▶ _Task to carry out_:
Print all of the data exactly as written.

%%

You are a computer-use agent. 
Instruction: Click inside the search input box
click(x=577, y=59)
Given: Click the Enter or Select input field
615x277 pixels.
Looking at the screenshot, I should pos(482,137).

%%

▶ _Response below_:
You are a computer-use agent. 
Instruction: Click inside the search input box
click(x=577, y=59)
Given: Click the Enter or Select input field
615x277 pixels.
Looking at the screenshot, I should pos(482,137).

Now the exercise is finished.